## Required work
Write out exactly the lines of the entries below from the one holding "Open the AMD manufacturer link" to the one holding "Task: Go back one page with the left chevron", inclusive, and leave out all other lines.

## Supplied material
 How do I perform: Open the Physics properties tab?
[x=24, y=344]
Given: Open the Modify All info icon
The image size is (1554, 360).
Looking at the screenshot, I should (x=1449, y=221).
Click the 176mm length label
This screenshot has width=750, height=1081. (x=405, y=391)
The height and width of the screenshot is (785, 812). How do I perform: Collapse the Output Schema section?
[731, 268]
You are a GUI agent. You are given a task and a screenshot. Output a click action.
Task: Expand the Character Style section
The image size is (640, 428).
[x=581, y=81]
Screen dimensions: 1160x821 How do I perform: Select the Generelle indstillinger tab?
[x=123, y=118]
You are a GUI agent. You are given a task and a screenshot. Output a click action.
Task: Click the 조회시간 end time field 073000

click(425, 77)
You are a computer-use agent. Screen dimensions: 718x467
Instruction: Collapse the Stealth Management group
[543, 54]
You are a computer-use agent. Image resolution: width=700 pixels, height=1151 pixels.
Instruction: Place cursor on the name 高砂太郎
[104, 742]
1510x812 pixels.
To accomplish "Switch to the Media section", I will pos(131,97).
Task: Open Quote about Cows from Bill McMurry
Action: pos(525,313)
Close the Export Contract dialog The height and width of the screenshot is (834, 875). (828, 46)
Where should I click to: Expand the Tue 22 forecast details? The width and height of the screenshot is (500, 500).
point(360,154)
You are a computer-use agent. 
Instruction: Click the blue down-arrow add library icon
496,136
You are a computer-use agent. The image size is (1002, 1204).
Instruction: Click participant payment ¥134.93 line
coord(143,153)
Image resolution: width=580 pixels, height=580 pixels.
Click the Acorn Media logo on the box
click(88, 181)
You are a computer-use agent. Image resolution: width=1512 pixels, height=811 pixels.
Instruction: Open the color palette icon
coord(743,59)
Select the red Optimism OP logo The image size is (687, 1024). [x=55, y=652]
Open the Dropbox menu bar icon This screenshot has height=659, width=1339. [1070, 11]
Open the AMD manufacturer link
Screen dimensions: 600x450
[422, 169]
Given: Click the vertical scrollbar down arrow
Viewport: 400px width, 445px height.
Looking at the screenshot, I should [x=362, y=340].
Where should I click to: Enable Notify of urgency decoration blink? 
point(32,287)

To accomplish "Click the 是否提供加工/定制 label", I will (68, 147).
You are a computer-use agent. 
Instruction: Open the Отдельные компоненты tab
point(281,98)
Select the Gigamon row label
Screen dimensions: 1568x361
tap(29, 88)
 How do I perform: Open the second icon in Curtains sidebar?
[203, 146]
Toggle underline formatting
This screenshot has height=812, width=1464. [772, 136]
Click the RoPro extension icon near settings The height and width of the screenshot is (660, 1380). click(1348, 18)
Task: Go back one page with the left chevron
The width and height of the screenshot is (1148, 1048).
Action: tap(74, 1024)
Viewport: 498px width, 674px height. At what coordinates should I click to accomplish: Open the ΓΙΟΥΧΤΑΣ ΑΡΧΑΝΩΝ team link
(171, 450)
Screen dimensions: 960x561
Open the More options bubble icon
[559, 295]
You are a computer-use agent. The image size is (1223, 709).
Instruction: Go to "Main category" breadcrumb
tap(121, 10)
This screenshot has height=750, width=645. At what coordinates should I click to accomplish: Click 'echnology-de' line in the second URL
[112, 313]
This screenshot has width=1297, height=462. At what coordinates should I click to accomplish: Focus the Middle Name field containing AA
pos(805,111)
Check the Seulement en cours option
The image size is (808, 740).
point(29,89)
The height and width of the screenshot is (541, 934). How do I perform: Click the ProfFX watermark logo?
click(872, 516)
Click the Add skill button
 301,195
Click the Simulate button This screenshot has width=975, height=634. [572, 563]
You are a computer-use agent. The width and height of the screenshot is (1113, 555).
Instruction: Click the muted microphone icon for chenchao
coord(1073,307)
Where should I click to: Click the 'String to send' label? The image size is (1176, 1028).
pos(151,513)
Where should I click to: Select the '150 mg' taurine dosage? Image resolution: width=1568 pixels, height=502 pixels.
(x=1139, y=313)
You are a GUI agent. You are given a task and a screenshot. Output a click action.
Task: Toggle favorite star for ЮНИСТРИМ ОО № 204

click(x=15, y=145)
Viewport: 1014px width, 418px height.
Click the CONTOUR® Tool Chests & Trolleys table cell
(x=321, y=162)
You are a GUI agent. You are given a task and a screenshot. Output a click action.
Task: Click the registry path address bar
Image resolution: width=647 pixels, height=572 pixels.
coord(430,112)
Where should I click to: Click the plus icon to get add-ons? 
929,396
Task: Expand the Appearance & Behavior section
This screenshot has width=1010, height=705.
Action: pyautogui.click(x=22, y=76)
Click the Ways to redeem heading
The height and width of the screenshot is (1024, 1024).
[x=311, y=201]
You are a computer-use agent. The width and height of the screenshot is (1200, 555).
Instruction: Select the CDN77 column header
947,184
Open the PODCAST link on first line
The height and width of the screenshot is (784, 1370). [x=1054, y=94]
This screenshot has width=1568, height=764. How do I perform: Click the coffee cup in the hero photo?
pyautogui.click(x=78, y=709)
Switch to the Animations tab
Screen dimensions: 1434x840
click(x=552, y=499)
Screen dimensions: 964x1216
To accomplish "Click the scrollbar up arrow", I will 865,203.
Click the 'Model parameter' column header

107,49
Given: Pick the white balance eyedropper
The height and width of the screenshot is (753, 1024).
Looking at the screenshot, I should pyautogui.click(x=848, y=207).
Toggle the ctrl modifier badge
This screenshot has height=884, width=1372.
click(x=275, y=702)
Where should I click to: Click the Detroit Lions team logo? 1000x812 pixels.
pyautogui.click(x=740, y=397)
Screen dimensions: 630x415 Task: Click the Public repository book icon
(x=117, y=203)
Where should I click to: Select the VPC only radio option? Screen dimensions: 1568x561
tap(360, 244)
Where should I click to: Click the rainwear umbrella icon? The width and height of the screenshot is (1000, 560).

## Your response
Open the AMD manufacturer link
Screen dimensions: 600x450
[422, 169]
Given: Click the vertical scrollbar down arrow
Viewport: 400px width, 445px height.
Looking at the screenshot, I should [x=362, y=340].
Where should I click to: Enable Notify of urgency decoration blink? 
point(32,287)

To accomplish "Click the 是否提供加工/定制 label", I will (68, 147).
You are a computer-use agent. 
Instruction: Open the Отдельные компоненты tab
point(281,98)
Select the Gigamon row label
Screen dimensions: 1568x361
tap(29, 88)
 How do I perform: Open the second icon in Curtains sidebar?
[203, 146]
Toggle underline formatting
This screenshot has height=812, width=1464. [772, 136]
Click the RoPro extension icon near settings The height and width of the screenshot is (660, 1380). click(1348, 18)
Task: Go back one page with the left chevron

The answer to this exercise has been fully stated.